The value of the second phase of the Montana Great Outdoors Conservation Easement is approximately $57.5 million.
Funding for the project includes $1.5 million from FWP’s Habitat Montana, which is raised from hunting licenses and a portion of recreational cannabis sales; $200,000 from the Montana Fish and Wildlife Conservation Trust; and $35.8 million from the U.S. Forest Service Forest Legacy Program, which provides funding to conserve working forests through the Land and Water Conservation Fund. Green Diamond has committed to donating approximately 35% of the easement’s value, roughly $20 million, as an in kind contribution.

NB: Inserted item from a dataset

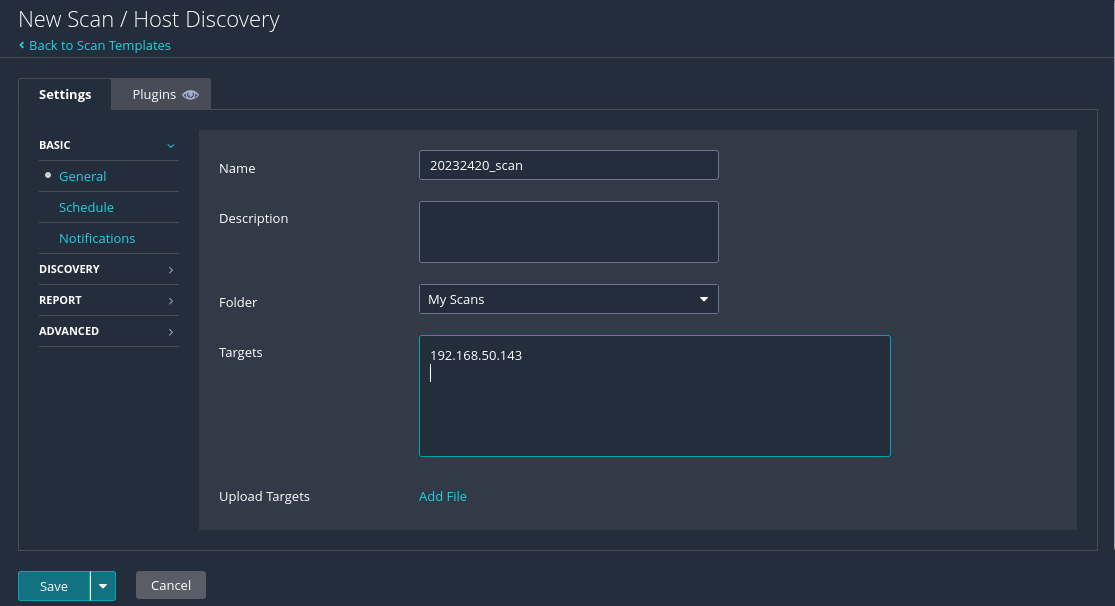Open the Schedule settings page
The width and height of the screenshot is (1115, 606).
86,207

The biggest pushback to the easement came from representatives of mining and resource groups.
WRH Nevada properties, a company that owns 54% of the mineral rights across the project area, had previously expressed concerns in both phases of the project that a conservation easement will limit its ability to conduct mineral exploration and future extractions.

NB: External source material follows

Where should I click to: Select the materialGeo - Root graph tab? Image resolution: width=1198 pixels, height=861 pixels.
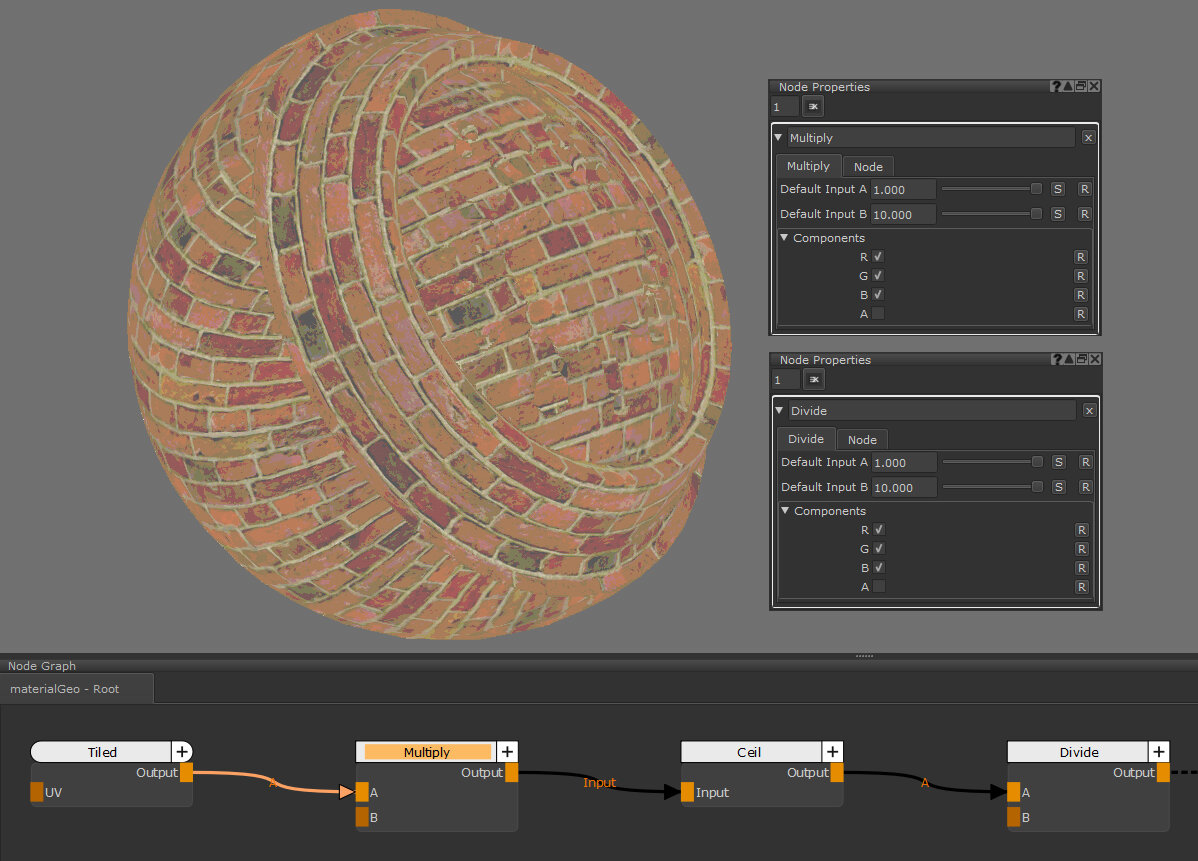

“When we talk to mining companies, exploration companies, for possible partnerships or purchase, whenever the conservation easement comes up, their interest completely goes cold,” said Lloyd Parsons, a representative of WRH. “It has a real effect on our ability to do business in the state of Montana.”
He added that the appraisal of the easement property — more than $50 million — valued the mineral estate as worthless, even as the market for rare earth minerals has soared in recent years. The appraisal had also been done without consulting the company, he said, or offering to purchase the mineral interests.

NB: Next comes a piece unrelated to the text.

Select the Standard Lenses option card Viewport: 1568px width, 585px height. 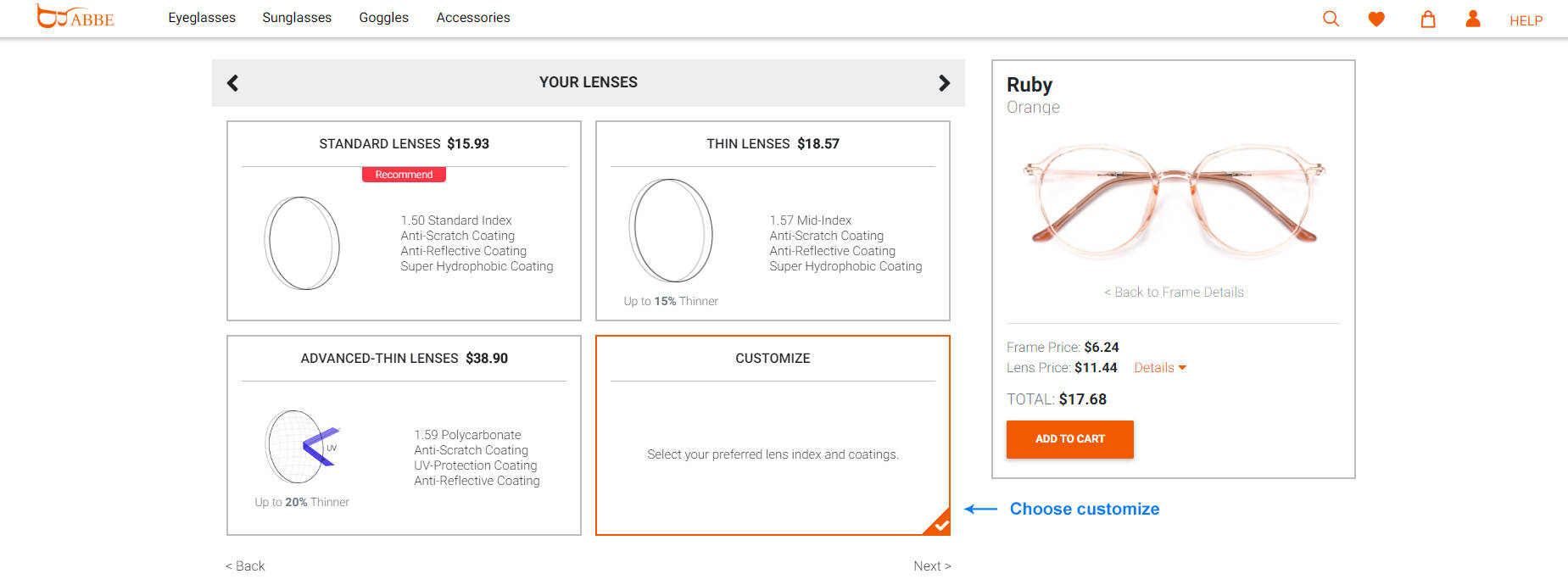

A district court judge in Lincoln County had previously clarified that the language of the easement did not interfere with WRH’s mineral rights, which a lawyer for Green Diamond affirmed to the Land Board.
The Montana Mining Association also expressed concerns over the precedent set by the easement and that the state’s mining interests will face major obstacles in the future if the easement prevailed without more consideration.
Groups in favor of the easement included the Missoula Economic Partnership, the Montana Outfitters and Guides Association, the Montana Logging Association and the Trust for Public Land, Stimson Lumber Company and Stoltze Land and Lumber Company. Several individuals with roots in the area also voiced their support. County commissions for Sanders, Lincoln, and Flathead counties also supported the project.
Gov. Greg Gianforte was absent from the Land Board meeting while traveling to South Korea, but approved the project by proxy.
“Protecting and increasing public access remains our top priority,” Gianforte said in a statement. “This project does just that while preserving wildlife habitat while ensuring the timber industry remains a critical part of Montana’s economy. This easement builds confidence for further investment in Montana.”